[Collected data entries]
──────────────────────────────

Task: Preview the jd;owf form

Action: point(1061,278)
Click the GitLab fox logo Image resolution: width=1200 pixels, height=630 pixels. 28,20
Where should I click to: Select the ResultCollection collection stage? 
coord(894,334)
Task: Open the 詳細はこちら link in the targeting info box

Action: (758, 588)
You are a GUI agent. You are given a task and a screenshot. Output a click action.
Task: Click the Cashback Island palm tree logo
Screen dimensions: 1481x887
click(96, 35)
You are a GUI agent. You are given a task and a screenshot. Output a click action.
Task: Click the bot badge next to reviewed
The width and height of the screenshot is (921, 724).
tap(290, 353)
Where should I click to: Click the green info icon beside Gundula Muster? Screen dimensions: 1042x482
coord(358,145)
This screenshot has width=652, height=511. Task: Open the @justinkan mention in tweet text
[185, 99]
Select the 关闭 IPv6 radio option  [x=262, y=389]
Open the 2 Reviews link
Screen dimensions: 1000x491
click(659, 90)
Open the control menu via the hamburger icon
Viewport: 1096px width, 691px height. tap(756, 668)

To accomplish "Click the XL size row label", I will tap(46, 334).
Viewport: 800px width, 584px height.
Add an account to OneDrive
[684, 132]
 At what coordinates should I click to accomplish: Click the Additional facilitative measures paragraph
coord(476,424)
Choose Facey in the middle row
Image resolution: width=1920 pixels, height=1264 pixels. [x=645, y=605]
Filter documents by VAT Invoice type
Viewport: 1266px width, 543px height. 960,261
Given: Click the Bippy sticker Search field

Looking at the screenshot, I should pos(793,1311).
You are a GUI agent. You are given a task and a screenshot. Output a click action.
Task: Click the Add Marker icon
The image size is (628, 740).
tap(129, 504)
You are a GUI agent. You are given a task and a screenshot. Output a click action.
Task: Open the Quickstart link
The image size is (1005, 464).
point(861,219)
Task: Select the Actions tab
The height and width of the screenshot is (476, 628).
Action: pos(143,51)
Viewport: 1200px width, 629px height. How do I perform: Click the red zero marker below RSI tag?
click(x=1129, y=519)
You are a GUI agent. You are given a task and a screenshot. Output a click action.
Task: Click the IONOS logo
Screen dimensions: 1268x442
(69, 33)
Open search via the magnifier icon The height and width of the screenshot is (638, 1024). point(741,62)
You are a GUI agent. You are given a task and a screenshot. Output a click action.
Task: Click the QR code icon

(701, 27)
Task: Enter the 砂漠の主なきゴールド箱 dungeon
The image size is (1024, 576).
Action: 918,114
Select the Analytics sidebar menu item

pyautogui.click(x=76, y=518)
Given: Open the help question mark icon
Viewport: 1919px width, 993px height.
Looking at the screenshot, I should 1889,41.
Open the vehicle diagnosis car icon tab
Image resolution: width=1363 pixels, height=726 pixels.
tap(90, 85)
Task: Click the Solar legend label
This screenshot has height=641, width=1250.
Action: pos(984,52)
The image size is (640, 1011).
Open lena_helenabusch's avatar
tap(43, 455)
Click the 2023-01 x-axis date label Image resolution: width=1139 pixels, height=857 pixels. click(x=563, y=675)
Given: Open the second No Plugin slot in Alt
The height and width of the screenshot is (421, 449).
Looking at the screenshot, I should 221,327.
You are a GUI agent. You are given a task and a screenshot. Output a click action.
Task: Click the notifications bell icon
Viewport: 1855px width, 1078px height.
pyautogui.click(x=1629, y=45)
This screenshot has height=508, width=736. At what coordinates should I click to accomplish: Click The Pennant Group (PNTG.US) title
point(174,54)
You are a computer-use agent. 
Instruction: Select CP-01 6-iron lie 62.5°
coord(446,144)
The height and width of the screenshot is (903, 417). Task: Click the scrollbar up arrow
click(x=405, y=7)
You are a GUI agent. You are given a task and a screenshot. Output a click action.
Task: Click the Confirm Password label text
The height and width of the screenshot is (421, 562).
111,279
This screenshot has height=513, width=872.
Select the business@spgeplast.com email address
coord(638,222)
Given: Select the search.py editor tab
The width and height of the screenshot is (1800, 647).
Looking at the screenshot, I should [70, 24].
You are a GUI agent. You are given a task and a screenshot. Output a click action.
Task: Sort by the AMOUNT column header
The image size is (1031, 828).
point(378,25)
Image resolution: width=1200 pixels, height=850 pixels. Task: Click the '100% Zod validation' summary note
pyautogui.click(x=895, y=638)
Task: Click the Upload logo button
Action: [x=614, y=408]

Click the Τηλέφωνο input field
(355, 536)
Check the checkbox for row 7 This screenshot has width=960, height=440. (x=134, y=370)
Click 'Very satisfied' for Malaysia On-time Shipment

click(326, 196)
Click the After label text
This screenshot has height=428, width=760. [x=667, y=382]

──────────────────────────────

__What you will do__:
The records above should be repeated exactly. Print them all.

__Answer box__:
Task: Preview the jd;owf form

Action: point(1061,278)
Click the GitLab fox logo Image resolution: width=1200 pixels, height=630 pixels. 28,20
Where should I click to: Select the ResultCollection collection stage? 
coord(894,334)
Task: Open the 詳細はこちら link in the targeting info box

Action: (758, 588)
You are a GUI agent. You are given a task and a screenshot. Output a click action.
Task: Click the Cashback Island palm tree logo
Screen dimensions: 1481x887
click(96, 35)
You are a GUI agent. You are given a task and a screenshot. Output a click action.
Task: Click the bot badge next to reviewed
The width and height of the screenshot is (921, 724).
tap(290, 353)
Where should I click to: Click the green info icon beside Gundula Muster? Screen dimensions: 1042x482
coord(358,145)
This screenshot has width=652, height=511. Task: Open the @justinkan mention in tweet text
[185, 99]
Select the 关闭 IPv6 radio option  [x=262, y=389]
Open the 2 Reviews link
Screen dimensions: 1000x491
click(659, 90)
Open the control menu via the hamburger icon
Viewport: 1096px width, 691px height. tap(756, 668)

To accomplish "Click the XL size row label", I will tap(46, 334).
Viewport: 800px width, 584px height.
Add an account to OneDrive
[684, 132]
 At what coordinates should I click to accomplish: Click the Additional facilitative measures paragraph
coord(476,424)
Choose Facey in the middle row
Image resolution: width=1920 pixels, height=1264 pixels. [x=645, y=605]
Filter documents by VAT Invoice type
Viewport: 1266px width, 543px height. 960,261
Given: Click the Bippy sticker Search field

Looking at the screenshot, I should pos(793,1311).
You are a GUI agent. You are given a task and a screenshot. Output a click action.
Task: Click the Add Marker icon
The image size is (628, 740).
tap(129, 504)
You are a GUI agent. You are given a task and a screenshot. Output a click action.
Task: Open the Quickstart link
The image size is (1005, 464).
point(861,219)
Task: Select the Actions tab
The height and width of the screenshot is (476, 628).
Action: pos(143,51)
Viewport: 1200px width, 629px height. How do I perform: Click the red zero marker below RSI tag?
click(x=1129, y=519)
You are a GUI agent. You are given a task and a screenshot. Output a click action.
Task: Click the IONOS logo
Screen dimensions: 1268x442
(69, 33)
Open search via the magnifier icon The height and width of the screenshot is (638, 1024). point(741,62)
You are a GUI agent. You are given a task and a screenshot. Output a click action.
Task: Click the QR code icon

(701, 27)
Task: Enter the 砂漠の主なきゴールド箱 dungeon
The image size is (1024, 576).
Action: 918,114
Select the Analytics sidebar menu item

pyautogui.click(x=76, y=518)
Given: Open the help question mark icon
Viewport: 1919px width, 993px height.
Looking at the screenshot, I should 1889,41.
Open the vehicle diagnosis car icon tab
Image resolution: width=1363 pixels, height=726 pixels.
tap(90, 85)
Task: Click the Solar legend label
This screenshot has height=641, width=1250.
Action: pos(984,52)
The image size is (640, 1011).
Open lena_helenabusch's avatar
tap(43, 455)
Click the 2023-01 x-axis date label Image resolution: width=1139 pixels, height=857 pixels. click(x=563, y=675)
Given: Open the second No Plugin slot in Alt
The height and width of the screenshot is (421, 449).
Looking at the screenshot, I should 221,327.
You are a GUI agent. You are given a task and a screenshot. Output a click action.
Task: Click the notifications bell icon
Viewport: 1855px width, 1078px height.
pyautogui.click(x=1629, y=45)
This screenshot has height=508, width=736. At what coordinates should I click to accomplish: Click The Pennant Group (PNTG.US) title
point(174,54)
You are a computer-use agent. 
Instruction: Select CP-01 6-iron lie 62.5°
coord(446,144)
The height and width of the screenshot is (903, 417). Task: Click the scrollbar up arrow
click(x=405, y=7)
You are a GUI agent. You are given a task and a screenshot. Output a click action.
Task: Click the Confirm Password label text
The height and width of the screenshot is (421, 562).
111,279
This screenshot has height=513, width=872.
Select the business@spgeplast.com email address
coord(638,222)
Given: Select the search.py editor tab
The width and height of the screenshot is (1800, 647).
Looking at the screenshot, I should [70, 24].
You are a GUI agent. You are given a task and a screenshot. Output a click action.
Task: Sort by the AMOUNT column header
The image size is (1031, 828).
point(378,25)
Image resolution: width=1200 pixels, height=850 pixels. Task: Click the '100% Zod validation' summary note
pyautogui.click(x=895, y=638)
Task: Click the Upload logo button
Action: [x=614, y=408]

Click the Τηλέφωνο input field
(355, 536)
Check the checkbox for row 7 This screenshot has width=960, height=440. (x=134, y=370)
Click 'Very satisfied' for Malaysia On-time Shipment

click(326, 196)
Click the After label text
This screenshot has height=428, width=760. [x=667, y=382]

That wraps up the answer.